The dataset card YAML frontmatter registers each processor as its own named
config:

```yaml
configs:
- config_name: data
  data_files: "data/*.parquet"
  default: true
- config_name: conversations
  data_files: "conversations/*.parquet"
```

So consumers grab exactly the format they need:

```python
from datasets import load_dataset

# Raw columns — good for analysis
df = load_dataset("my-org/multilingual-greetings", "data", split="train")

# Conversation format — ready for fine-tuning
df_conv = load_dataset("my-org/multilingual-greetings", "conversations", split="train")
print(df_conv[0])
# {'messages': [{'role': 'user', 'content': 'Hey! Como estás?'},
#               {'role': 'assistant', 'content': 'Hola! Estoy bien, gracias...'}]}
```

The Quick Start section in the generated README includes these snippets
automatically — one `load_dataset` call per processor.

**Metadata paths are rewritten too.** Local paths like
`processors-files/conversations/batch_00000.parquet` become
`conversations/batch_00000.parquet` so file references in the metadata match
the actual HF repo structure.

If there are no processors, all of this is silently skipped — no empty
directories, no phantom configs.

***

## The Auto-Generated Dataset Card

This is the fun part. The upload generates a full HuggingFace dataset card from
your run metadata. It pulls from `metadata.json` and `builder_config.json` to
build:

* A **Quick Start** section with `load_dataset` code (including processor subsets)
* A **Dataset Summary** with record count, column count, completion %
* A **Schema & Statistics** table — per-column type, uniqueness, null rate, token stats
* **Generation Details** — how many columns of each config type
* A **Citation** block so people can cite your dataset

Tags default to `["synthetic", "datadesigner"]` plus whatever you pass in.
Size category (`n<1K`, `1K<n<10K`, etc.) is auto-computed. These tags make your
dataset discoverable in [Hub search](https://huggingface.co/datasets?library=datadesigner\&sort=trending)
— you can browse all Data Designer datasets in one place.

The template lives at `packages/data-designer/src/data_designer/integrations/huggingface/dataset_card_template.md` if you
want to see the Jinja2 source.

***

## Auth

Token resolution follows the standard `huggingface_hub` chain:

1. Explicit `token=` parameter
2. `HF_TOKEN` env var
3. Cached creds from `hf auth login`

If none of those work, you get a clear error telling you what to do.

***

## Reproducible Pipelines — The Round-Trip

![Round-Trip Reproducibility](https://files.buildwithfern.com/datadesigner.docs.buildwithfern.com/nemo/datadesigner/3f615c85d8ba75d3748a31733930aae34f50f7ec19300df2bbe224f3717297cd/assets/push-datasets-to-hugging-face-hub/push-to-hub-round-trip.png)

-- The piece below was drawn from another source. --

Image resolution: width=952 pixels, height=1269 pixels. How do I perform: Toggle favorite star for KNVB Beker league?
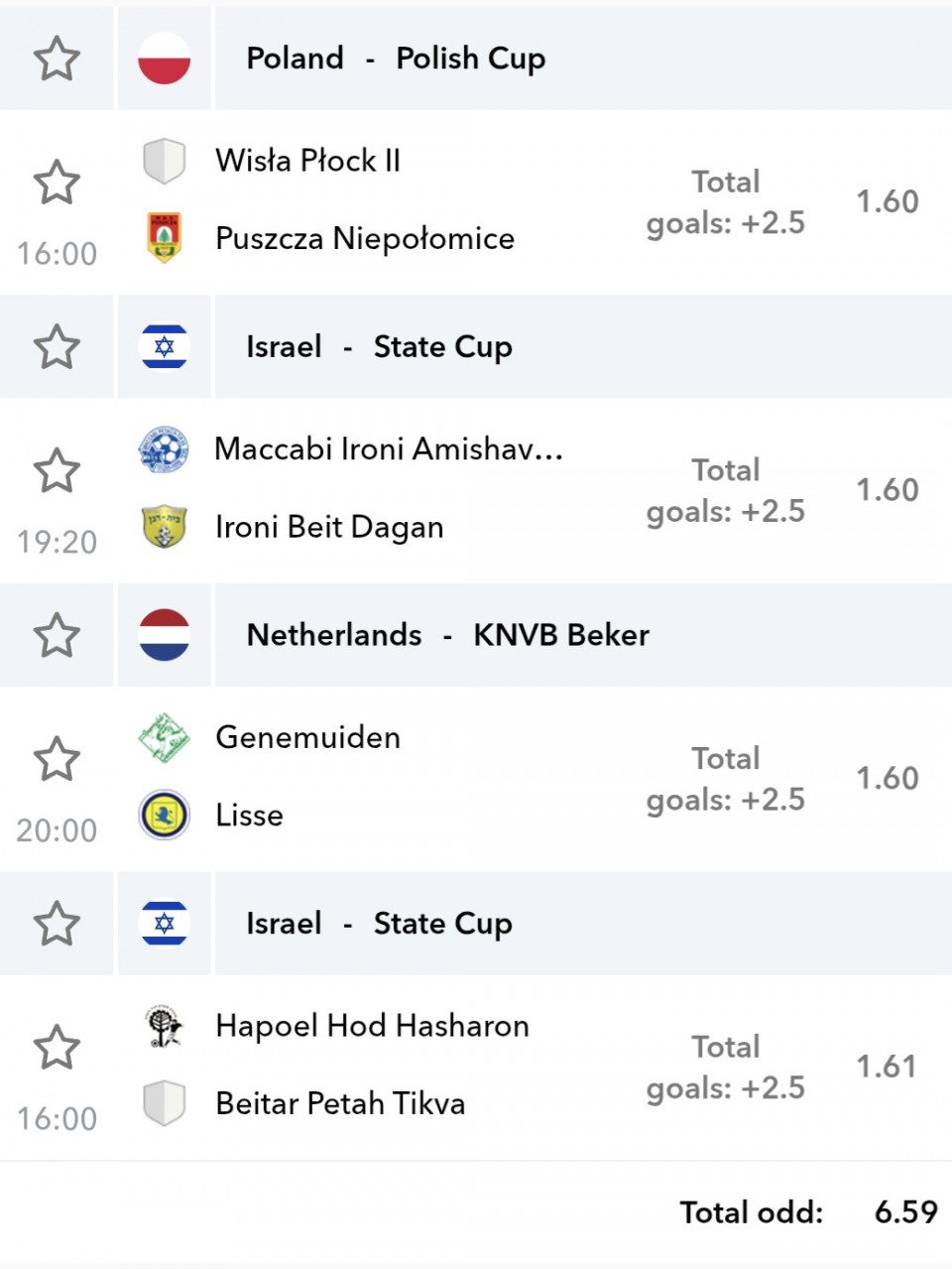(57, 635)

Here's the payoff: every dataset you push includes `builder_config.json` — the
full SDG pipeline definition. Anyone (including future-you) can recreate the
exact same pipeline from the HuggingFace URL:

```python
import data_designer.config as dd

config_builder = dd.DataDesignerConfigBuilder.from_config(
    "https://huggingface.co/datasets/my-org/multilingual-greetings/blob/main/builder_config.json"
)
```

That's it. One line. `from_config` accepts a raw URL, a local file path, a dict,
or a YAML string. When you hand it a HuggingFace Hub URL, it auto-rewrites the
blob URL to a raw URL behind the scenes so the fetch just works (same trick for
GitHub blob URLs).

The loaded config builder comes back fully hydrated — columns, model configs,
constraints, seed config, all of it. You can inspect it, tweak it, and re-run:

```python
from data_designer.interface import DataDesigner

# Maybe bump the count or swap a model
results = DataDesigner().create(config_builder, num_records=50_000)

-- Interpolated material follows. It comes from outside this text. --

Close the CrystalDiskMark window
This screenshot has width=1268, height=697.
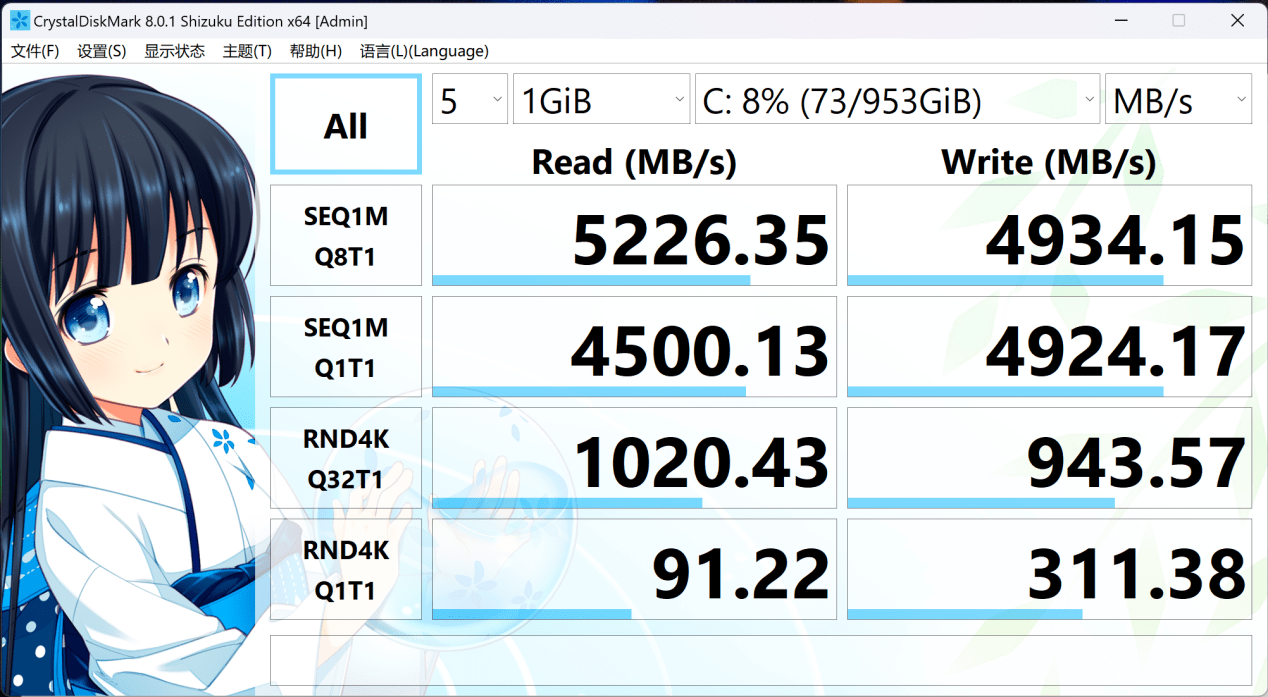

# And push the new version right back
results.push_to_hub(
    "my-org/multilingual-greetings-v2",
    "50k version with the same pipeline.",
)
```

So the full loop is: **design → generate → push → share URL → recreate → iterate**.
The `builder_config.json` on HuggingFace *is* the reproducibility artifact.

***

## Gotchas

* **`repo_id` must be `username/dataset-name`** — exactly one slash. The client
  validates this before hitting the network.
* **`description` is required** — it's the prose that appears right under the
  title on the dataset card. Make it good.
* **`private=True`** if you don't want the world to see your dataset yet. You
  can flip it to public later from the dataset settings page.
* **Metadata paths get rewritten** — local paths like `parquet-files/batch_00000.parquet`
  become `data/batch_00000.parquet` in the uploaded `metadata.json` so references
  stay valid on HF.